Bruner insists that the narrative mode of thinking and organizing knowledge must become a more integral part of American public education. While the narrative approach has always played a key role in the teaching of literature, history, and other interpretive subjects, it can also be useful in science education, in his view. The narrative perspective is premised on the fact that even the grand theories of science are fundamentally story-like, in the sense that they rely on metaphors, interpretive frameworks, and epistemological assumptions. The goal of narrative instruction is not to subvert the idea of objective knowledge so much as to emphasize the process- oriented nature of science, to shift the focus from an exclusive concern with "nature-as-out-there" to a concern with the search for nature — how we construct our model of nature. "What I am proposing," Bruner says, "is that our instruction in science from the start to the finish should be mindful of the lively processes of science making, rather than being an account only of `finished science' as represented in the textbook, in the handbook, and in the standard and often deadly `demonstration experiment.'"

"We live in a sea of stories," Bruner says, "and like the fish who (according to the proverb) will be the last to discover water, we have our own difficulties grasping what it is like to swim in stories." Narrative construals are not simply idiosyncratic accounts fitted to specific occasions, they follow a number of universal principles. For example, they are structured around an unfolding series of events; the characters are motivated by real beliefs, desires, and values; their meanings are always open to interpretation; and they run counter to expectancy or somehow deviate from what is considered legitimate. "Surely," writes Bruner, "education could provide richer opportunities than it does for creating the metacognitive sensitivity needed for coping with the world of narrative reality and its competing claims."

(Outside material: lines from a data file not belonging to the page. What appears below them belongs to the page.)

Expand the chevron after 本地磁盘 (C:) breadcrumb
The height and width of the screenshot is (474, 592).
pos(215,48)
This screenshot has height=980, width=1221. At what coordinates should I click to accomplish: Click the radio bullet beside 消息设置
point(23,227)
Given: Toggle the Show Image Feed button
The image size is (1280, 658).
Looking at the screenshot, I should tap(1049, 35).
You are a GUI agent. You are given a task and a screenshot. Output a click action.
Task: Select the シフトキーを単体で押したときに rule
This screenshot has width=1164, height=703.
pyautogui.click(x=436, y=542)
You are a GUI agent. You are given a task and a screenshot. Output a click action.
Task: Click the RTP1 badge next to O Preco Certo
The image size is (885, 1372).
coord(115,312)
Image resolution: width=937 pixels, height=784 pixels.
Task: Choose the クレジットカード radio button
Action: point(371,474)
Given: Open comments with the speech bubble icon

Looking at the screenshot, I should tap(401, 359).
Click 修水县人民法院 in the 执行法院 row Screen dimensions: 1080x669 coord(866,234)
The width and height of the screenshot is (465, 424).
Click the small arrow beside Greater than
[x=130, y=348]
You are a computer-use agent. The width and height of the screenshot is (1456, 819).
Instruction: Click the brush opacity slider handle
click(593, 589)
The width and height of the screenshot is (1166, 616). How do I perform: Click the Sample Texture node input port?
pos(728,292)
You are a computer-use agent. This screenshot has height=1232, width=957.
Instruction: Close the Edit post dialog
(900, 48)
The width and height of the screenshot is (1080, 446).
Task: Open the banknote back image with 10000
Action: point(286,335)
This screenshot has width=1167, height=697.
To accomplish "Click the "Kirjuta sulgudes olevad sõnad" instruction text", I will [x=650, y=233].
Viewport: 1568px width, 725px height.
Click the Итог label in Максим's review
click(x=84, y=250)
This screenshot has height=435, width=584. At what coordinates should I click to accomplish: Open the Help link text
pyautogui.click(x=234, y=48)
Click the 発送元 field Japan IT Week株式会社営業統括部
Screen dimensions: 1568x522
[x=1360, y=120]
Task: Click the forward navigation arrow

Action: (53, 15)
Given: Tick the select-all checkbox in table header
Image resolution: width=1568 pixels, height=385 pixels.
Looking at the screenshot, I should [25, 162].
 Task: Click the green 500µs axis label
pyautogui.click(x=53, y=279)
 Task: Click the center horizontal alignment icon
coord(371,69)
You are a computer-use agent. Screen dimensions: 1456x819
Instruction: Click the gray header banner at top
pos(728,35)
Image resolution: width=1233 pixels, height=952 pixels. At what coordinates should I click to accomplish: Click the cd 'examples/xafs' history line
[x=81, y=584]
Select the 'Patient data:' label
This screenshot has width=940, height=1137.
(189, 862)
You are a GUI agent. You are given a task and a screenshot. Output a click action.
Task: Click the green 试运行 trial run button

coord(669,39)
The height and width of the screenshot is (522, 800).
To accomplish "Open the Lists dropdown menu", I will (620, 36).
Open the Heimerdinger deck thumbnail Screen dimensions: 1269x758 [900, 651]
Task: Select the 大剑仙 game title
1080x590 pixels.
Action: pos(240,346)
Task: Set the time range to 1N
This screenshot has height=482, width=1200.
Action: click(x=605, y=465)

In a final essay, Bruner reflects on what he calls "psychology's next chapter." If psychology is to better understand human nature and the human condition, he says, it must master the subtle interplay of biology and culture. The next frontier in psychology is about "intersubjectivity" — "how people come to know what others have in mind and how they adjust accordingly." Human functioning is always situated in a context. It involves the shared symbols of a community, its traditions and tool-kit, passed on from generation to generation and constituting the larger culture. Traditional psychology has downplayed the role of culture, focusing instead on the causal principles of human biology and human evolution. The field has tended to view culture as an adjunct to mind, or as somehow interfering with the mind's elemental process. This "reductionist, add-on approach" has been driven to a large extent by theoretical preconceptions, in his view. "Pure memory, pure thought, pure perception, simple reaction time — these are fictions, occasionally useful, but fictions nonetheless." Rather than thinking of culture as being "added" to mind, psychology would do better to think of culture as in mind. Knowledge and action are always local, always situated in a network of particulars. Psychology must therefore attend not only to the principles of biology but also to the interpretive processes involved in meaning-making.

Bruner has an attractive way of conceptualizing his ideas and his prose is always fresh and inviting, even when writing about highly abstract concepts or when addressing himself, as he does in a couple of the essays, more to his colleagues than to the general reader. He has a gift for capturing the essence of his arguments in the form of choice anecdotes and vivid everyday examples.

Whether these essays will stimulate more public thinking about the ends and means of education is unclear. But they will almost certainly advance the thinking going on in the academy today. For scholars thinking seriously and systematically about the future of education, Bruner has provided a great service by framing the central issues today and by offering some compelling guidelines for future research and discussion. The fact that he has accomplished this task with such eloquence and economy of style merely adds to the overall merits of the book.